Task requirements:
A - In the article below on Australian share houses, by how much has the number of people aged over 65 living in share houses risen over the past 20 years?
B - Write the next part of the article on Australian share houses, picking up after its final sentence.

Exercise passage:
-------------------------

Aussie retirees forced into share houses as super runs out: ‘Pension doesn’t pay the rent’

The amount of young students in share houses has fallen 20 per cent, while the number of people aged over 65 in share houses has gone up 93 per cent.

As house prices soar again and finding a rental property becomes like finding gold, a huge change has come to how Aussies live.

Amazing new data on households reveals the humble Aussie share house – as celebrated in books like He Died With A Felafel in His Hand – is backThe number of share houses is suddenly booming. But that’s not all. The share house has undergone a major transformation.

Having a share house next door used to be everyone’s nightmare. Now though? You might not mind so much.

As the next chart shows, there’s been a sharp uptick in the number of group households in Australia, ever since rents started shooting for the stars back in 2021-22.


A chart showing information about share house living
(Source: supplied) (Jason Murphy)


Over the past 20 years, the demographics of the share house have changed a lot. The amount of young students in share houses has fallen 20 per cent. Meanwhile, the number of people aged over 65 in share houses has gone up 93 per cent, as the next chart shows.

-------------------------

Information supplied:
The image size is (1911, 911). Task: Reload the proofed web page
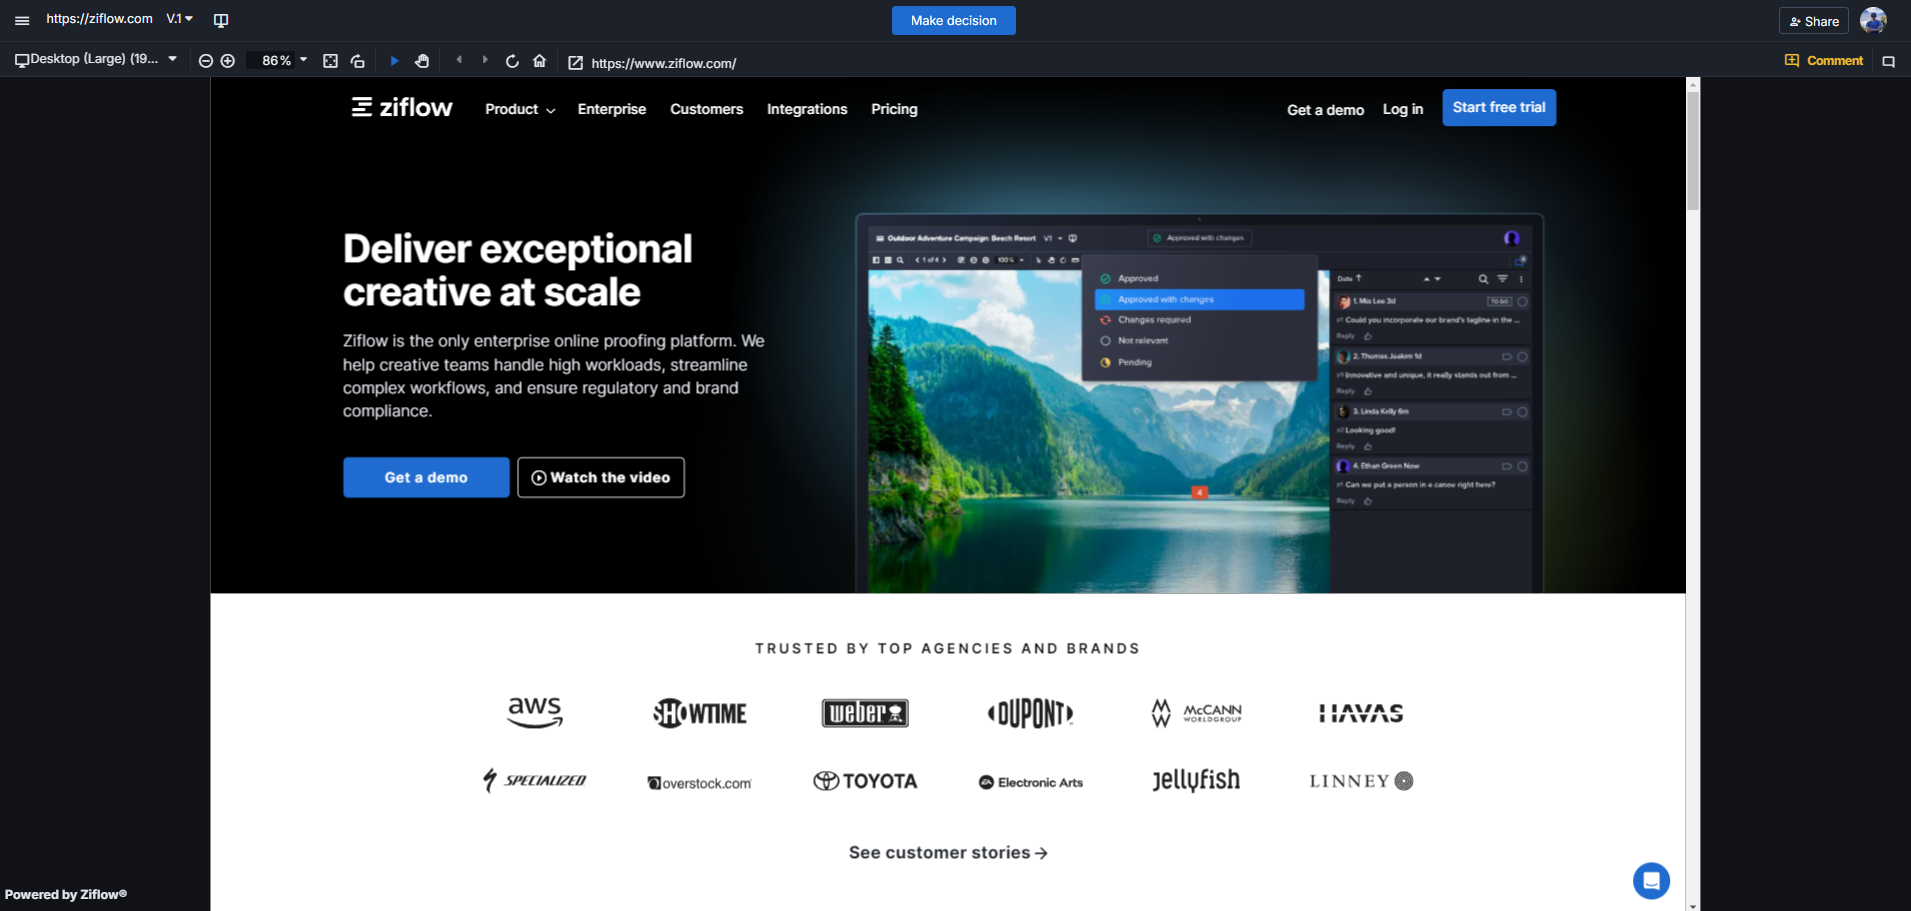512,61

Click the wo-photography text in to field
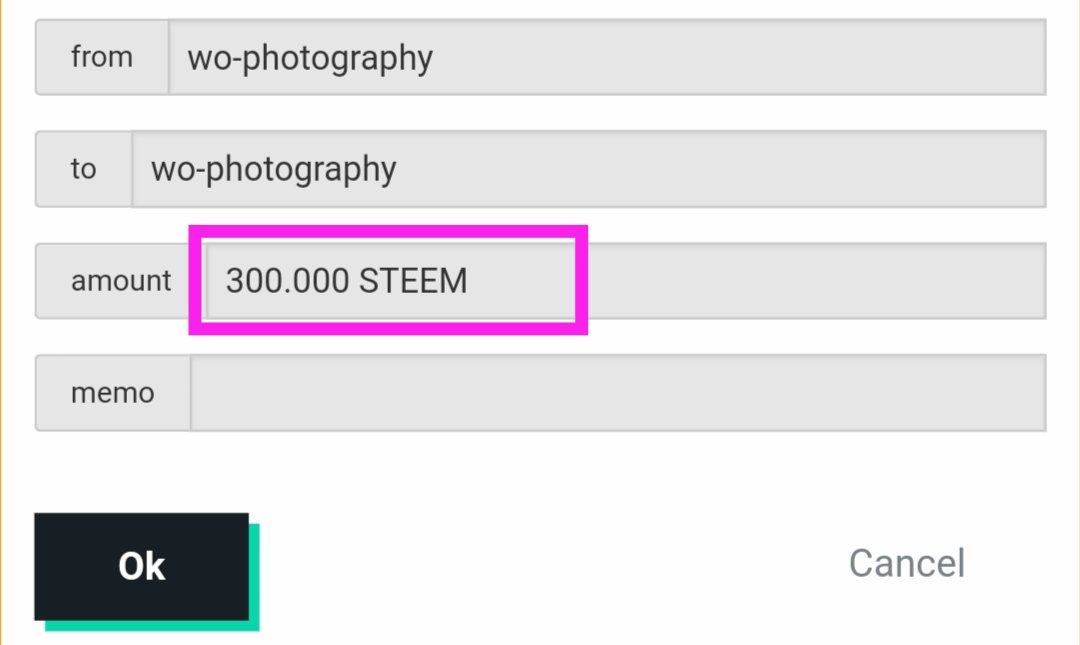click(x=273, y=170)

-------------------------

Exercise responses:
A - It has risen 93 percent.

B -
In fact, the number of retirement-age Aussies in share houses has risen so much it’s almost overtaken the students. This means there’s way more likely to be a 2:00pm Scrabble party in the share house next door than a 2:00am game of ‘Goon of Fortune’.


A chart showing information about share house living
(Source: supplied) (Jason Murphy)


Of course, what this is evidence of is a housing shortage. Older Aussies aren’t living in share houses to relive the joys of their youth. Instead, they are finding their superannuation has run out and the pension doesn’t pay the rent. And the young people aren’t living by themselves either, they’re still living with mum and dad.

The state with the highest rate of older people in sharehouses is Queensland. Why? Well, the average asking rent for homes in Brisbane has gone from $431 a week in January 2020 to $635 a week in October 2023. Aussies and foreigners alike love to move to Queensland, and pressure on the rental system in that state is intense.

The decision to live in a share house is becoming a very simple one for a lot of cash-strapped people. Rent as a proportion of income has gone up a lot and so have groceries, bills and fuel. If you have a spare room and you’re living hand to mouth, letting someone live in it makes a lot of financial sense.

Pensions have gone up by inflation in the pandemic and a single person on a full pension can now get a touch under $1,100 a fortnight. That won’t go far for renters living alone. Getting a housemate in makes sense, as long as you can agree who does the cleaning!

The one-bedroom flat

The data also shows the average household size has fallen since 2005, from 2.6 to 2.5 people.

But of course we’ve built an absolute ton of one-bedroom apartments in that time, so perhaps that’s not surprising. The number of people living alone has skyrocketed. Living alone is the fastest-growing category of household.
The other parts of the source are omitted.